# Paper of the Day (Po’D): Natural Sounds Segmenting, Indexing, and Retrieval Edition

Hello, and welcome to Paper of the Day (Po’D): Natural Sounds Segmenting, Indexing, and Retrieval Edition. Today we continue with the theme of working with natural and/or organic sounds: G. Wichern, J. Xue, H. Thornburg, B. Mechtley, and A. Spanias, “Segmentation, indexing, and retrieval for environmental and natural sounds,” IEEE Trans. Audio, Speech, Lang. Process., vol. 18, pp. 688-707, Mar. 2010.

In the interest of extreme brevity, here is my one line description of the work in this paper:

Here we find an all-in-one system for automatically segmenting and efficiently searching environmental audio recordings, based in no minor way on probabilistic models of six simple short- and long-term features… very impressive!

The authors present a complete system for segmenting and efficiently retrieving sounds from a database of environmental recordings. The authors compute features from various time-scales (40 ms — 1s, overlapped the same at 20 ms). The short-term features they use are: loudness, spectral centroid (Bark-weighted), and “spectral sparsity” (ratio of $$\ell_\infty$$ and $$\ell_1$$ norms of Fourier transform). The long-term features they use are computed from collections of the short-term features: “temporal sparsity” (ratio of $$\ell_\infty$$ and $$\ell_1$$ norms of frame energies), “transient index” (average of cepstral flux between subsequent short-term frames), and harmonicity. Their approach to segmentation involves a dynamic Bayesian network involving the feature frames, with each frame being modeled by a Markov chain having three states: silence or absence of sound event, onset of new sound event, and continuation of other sound events. The model consists of hidden variables that model the activity of particular features (I think, and the rest of this portion I will leave). The authors show that their audio segmentation gives results that make sense, and performs better than an established method for speech segmentation.

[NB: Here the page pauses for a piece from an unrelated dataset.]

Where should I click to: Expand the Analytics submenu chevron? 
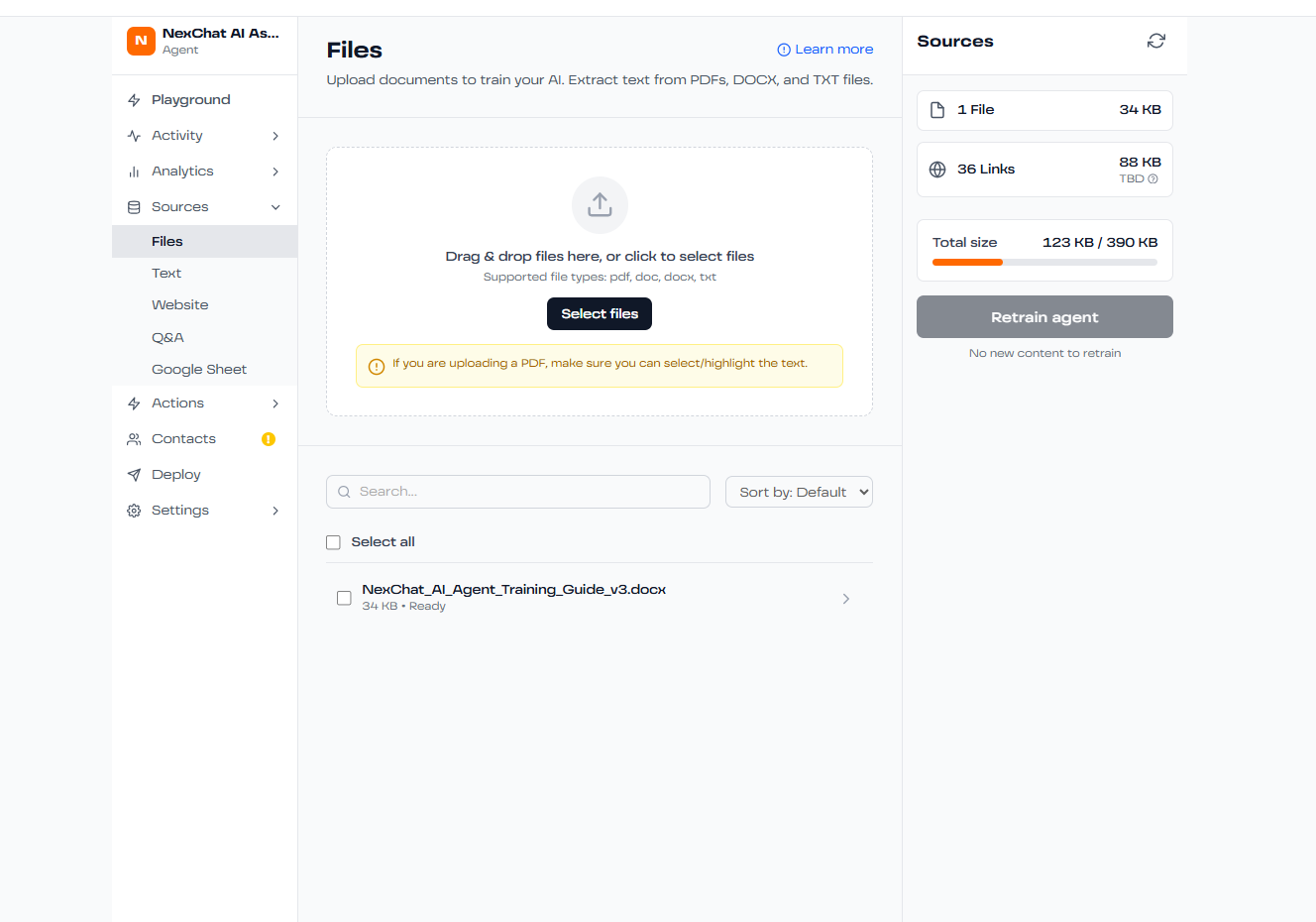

The retrieval procedure proposed by the authors involves creating and comparing templates of “feature trajectories” derived for each feature as a hidden Markov model with the four visible states: constant, increasing, decreasing, increasing and then decreasing, decreasing and then increasing. With these templates for each feature, and an assumption of conditional independence between the features, it is relatively simple to calculate the likelihood of a database signal given the features of the specified query signal, and then rank the matches. It is computationally prohibitive to do this, however, since it must be done for each frame of audio. The authors propose to first cluster the database sounds using a spectral clustering algorithm, and create templates representative of the clusters for initial comparisons with a query template. The templates in the nearest cluster are then exhaustively compared with the query.

The authors had 10 people rank the relevance of several hundred sounds to queries, which they then used as a ground truth for the automatic retrieval system. They show that their approach has a higher precision (still only 42%) than a non-template (i.e., Euclidean distance) approach. In testing their cluster-based retrieval approach, the authors find they usually pay a price in terms of decreased precision and recall for indoor environments, but not for outdoor and noisier environments. (Their graphs are confusing me.) We also see that retrieving indoor sounds using outdoor noisy queries gives a low precision (12.6% with exhaustive search).